Find answers from the community

Updated 2 years ago

Preparing for the era of 32K context: Ea...

At a glance

https://together.ai/blog/llama-2-7b-32k?utm_source=bensbites&utm_medium=newsletter&utm_campaign=llms-are-making-robots-smarter

17 comments

LLogan M

Very thorough analysis, nice!

LLogan M

Notice that the throughput goes from 48 tok/s down to 13.5 tok/s if you fill the entire context window

Thats a huuuge hit, and why RAG is important ❤️

EEmanuel Ferreira

That's awesome

EEmanuel Ferreira

tok/s is more related to perfomance?

EEmanuel Ferreira

why that's a good metric?

EEmanuel Ferreira

if have any content to recommend

LLogan M

tokens per second is performance yes

Many applications depend on fast response times.

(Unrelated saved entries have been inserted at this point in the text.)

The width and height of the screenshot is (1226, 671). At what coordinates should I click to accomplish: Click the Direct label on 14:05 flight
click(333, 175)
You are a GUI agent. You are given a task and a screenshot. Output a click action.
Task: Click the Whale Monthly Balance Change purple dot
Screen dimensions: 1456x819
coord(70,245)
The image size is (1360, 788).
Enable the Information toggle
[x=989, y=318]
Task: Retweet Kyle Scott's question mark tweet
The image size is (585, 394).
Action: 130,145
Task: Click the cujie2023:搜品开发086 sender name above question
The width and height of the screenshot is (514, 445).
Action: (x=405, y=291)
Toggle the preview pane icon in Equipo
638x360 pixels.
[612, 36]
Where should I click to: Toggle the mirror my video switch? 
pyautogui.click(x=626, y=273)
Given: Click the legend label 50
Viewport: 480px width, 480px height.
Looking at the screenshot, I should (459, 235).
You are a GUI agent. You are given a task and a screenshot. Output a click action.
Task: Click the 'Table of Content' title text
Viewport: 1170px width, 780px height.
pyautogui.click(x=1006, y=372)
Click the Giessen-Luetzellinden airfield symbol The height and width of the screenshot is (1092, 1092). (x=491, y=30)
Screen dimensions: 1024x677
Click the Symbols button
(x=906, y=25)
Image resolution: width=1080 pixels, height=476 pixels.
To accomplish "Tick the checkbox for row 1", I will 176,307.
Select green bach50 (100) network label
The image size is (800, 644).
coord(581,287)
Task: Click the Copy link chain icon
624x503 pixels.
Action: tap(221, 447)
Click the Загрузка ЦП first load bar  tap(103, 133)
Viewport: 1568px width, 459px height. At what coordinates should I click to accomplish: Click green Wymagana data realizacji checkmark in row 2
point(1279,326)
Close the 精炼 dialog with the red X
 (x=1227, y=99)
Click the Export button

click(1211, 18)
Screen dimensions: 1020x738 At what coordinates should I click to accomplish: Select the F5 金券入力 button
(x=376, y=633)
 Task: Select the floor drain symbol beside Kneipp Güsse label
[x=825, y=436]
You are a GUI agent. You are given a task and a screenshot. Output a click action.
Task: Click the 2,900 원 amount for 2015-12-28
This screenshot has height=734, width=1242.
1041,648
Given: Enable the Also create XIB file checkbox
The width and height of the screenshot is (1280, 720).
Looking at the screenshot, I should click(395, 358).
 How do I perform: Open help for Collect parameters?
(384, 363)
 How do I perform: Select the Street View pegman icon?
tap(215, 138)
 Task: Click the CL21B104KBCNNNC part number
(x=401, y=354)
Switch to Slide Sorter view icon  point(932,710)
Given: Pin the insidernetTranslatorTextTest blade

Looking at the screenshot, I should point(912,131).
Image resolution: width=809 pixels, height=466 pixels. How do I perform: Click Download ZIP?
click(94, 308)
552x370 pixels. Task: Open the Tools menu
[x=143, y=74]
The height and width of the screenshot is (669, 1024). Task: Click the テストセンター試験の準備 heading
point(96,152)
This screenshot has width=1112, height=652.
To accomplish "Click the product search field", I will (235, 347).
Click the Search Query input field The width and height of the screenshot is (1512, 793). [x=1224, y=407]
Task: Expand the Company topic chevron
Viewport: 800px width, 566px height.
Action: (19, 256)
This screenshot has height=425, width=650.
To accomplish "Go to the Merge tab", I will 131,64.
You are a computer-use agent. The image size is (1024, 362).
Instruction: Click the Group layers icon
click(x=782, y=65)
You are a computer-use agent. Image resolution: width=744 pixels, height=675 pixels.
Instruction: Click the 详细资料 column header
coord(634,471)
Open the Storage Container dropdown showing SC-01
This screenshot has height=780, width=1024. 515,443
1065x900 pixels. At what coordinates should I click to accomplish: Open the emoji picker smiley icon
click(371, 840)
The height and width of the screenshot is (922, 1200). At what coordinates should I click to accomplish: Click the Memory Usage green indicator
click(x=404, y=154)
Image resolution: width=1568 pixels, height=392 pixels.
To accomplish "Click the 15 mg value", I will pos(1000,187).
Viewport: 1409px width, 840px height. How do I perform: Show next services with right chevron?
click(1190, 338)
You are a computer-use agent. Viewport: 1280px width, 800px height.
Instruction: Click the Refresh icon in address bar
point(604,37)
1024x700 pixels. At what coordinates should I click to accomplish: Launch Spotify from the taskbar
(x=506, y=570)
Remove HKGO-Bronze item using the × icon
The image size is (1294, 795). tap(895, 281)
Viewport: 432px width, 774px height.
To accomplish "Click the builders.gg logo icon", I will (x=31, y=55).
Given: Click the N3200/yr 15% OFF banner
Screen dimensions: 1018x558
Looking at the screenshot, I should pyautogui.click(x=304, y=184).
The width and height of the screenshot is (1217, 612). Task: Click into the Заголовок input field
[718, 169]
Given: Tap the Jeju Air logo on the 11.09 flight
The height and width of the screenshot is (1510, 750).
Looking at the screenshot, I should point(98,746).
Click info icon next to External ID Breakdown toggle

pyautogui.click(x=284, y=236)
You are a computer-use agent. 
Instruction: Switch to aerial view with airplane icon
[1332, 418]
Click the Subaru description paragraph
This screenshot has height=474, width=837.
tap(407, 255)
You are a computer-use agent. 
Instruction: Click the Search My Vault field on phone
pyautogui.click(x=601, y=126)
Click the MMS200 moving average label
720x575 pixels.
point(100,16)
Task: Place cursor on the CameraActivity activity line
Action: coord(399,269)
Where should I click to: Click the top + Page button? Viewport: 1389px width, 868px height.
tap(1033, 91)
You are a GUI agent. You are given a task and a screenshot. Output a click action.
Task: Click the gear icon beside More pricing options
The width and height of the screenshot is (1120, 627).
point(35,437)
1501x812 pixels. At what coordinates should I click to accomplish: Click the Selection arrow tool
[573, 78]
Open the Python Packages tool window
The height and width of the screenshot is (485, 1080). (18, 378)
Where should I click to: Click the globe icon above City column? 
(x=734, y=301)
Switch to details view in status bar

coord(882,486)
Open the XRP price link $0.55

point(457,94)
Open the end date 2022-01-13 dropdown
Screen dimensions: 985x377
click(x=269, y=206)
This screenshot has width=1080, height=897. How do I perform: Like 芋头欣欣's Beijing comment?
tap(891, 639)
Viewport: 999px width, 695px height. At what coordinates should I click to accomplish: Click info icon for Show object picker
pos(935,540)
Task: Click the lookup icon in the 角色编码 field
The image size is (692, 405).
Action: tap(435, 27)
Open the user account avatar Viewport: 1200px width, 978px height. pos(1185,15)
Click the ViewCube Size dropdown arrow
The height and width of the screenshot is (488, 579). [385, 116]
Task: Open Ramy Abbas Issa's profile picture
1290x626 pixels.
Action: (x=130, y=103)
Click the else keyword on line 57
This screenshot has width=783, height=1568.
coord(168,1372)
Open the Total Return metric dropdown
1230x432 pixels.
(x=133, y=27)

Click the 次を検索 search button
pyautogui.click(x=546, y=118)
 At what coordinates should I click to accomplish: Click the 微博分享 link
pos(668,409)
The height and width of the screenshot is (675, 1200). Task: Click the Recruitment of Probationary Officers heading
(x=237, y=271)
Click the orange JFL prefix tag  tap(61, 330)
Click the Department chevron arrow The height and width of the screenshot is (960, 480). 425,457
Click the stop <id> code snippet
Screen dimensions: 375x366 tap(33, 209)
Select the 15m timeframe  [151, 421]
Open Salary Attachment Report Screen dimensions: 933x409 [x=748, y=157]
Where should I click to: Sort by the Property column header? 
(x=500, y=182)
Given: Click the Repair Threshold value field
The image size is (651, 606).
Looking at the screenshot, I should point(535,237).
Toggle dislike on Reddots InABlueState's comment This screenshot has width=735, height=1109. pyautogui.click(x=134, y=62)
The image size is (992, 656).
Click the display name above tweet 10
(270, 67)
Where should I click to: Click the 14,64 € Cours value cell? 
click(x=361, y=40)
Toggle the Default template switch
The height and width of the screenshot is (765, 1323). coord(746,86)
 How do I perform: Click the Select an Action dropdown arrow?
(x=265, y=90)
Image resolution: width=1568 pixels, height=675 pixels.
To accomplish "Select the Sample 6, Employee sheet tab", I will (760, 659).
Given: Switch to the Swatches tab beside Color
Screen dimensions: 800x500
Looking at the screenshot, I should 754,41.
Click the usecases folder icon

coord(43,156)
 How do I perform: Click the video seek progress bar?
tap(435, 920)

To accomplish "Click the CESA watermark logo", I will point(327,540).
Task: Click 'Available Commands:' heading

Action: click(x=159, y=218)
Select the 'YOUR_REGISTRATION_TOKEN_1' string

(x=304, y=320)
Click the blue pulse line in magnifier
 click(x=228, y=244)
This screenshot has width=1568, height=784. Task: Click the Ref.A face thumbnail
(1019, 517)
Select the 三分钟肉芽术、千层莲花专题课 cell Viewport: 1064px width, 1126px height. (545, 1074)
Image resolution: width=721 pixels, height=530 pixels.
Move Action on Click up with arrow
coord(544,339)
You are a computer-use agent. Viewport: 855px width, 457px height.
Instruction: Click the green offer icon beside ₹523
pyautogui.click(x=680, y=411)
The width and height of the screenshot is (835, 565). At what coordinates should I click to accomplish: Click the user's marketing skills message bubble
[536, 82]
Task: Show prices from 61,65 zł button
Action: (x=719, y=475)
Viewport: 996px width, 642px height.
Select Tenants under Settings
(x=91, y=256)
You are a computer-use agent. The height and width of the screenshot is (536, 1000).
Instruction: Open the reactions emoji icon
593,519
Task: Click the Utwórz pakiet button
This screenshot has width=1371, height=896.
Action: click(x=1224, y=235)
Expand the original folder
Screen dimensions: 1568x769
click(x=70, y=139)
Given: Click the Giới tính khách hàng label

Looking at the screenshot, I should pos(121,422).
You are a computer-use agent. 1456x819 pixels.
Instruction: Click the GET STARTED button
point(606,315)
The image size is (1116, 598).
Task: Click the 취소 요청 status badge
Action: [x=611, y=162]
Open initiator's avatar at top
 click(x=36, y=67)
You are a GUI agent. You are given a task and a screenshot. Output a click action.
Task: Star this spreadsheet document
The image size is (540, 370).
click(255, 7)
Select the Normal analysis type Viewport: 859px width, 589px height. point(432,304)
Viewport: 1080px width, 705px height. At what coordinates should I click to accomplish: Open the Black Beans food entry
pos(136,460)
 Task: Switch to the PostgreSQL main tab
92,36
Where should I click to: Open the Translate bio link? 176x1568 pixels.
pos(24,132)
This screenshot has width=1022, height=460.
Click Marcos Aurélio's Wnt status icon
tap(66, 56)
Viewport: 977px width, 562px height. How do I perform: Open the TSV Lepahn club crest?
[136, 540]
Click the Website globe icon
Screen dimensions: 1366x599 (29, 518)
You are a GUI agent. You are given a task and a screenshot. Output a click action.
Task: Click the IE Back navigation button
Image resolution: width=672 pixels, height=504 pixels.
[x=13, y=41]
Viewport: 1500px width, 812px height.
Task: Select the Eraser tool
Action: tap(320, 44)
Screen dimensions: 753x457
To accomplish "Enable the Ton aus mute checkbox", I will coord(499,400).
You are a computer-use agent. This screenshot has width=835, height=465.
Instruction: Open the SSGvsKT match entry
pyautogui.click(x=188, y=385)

Further, a lot of newer algorithms involve multiple LLM calls, so keeping those calls fast is important 💪

EEmanuel Ferreira

Definitely!

EEmanuel Ferreira

There's any paper or content explaining why this perfomance improvement filling the context window?

LLogan M

Oh sorry, I wasn't clear, the tok/s is going down as you fill the context window, which is not an improvement 😅

EEmanuel Ferreira

ooooh gotcha now

EEmanuel Ferreira

I'm a noob ahahaha

EEmanuel Ferreira

so that's why the compact and refine is better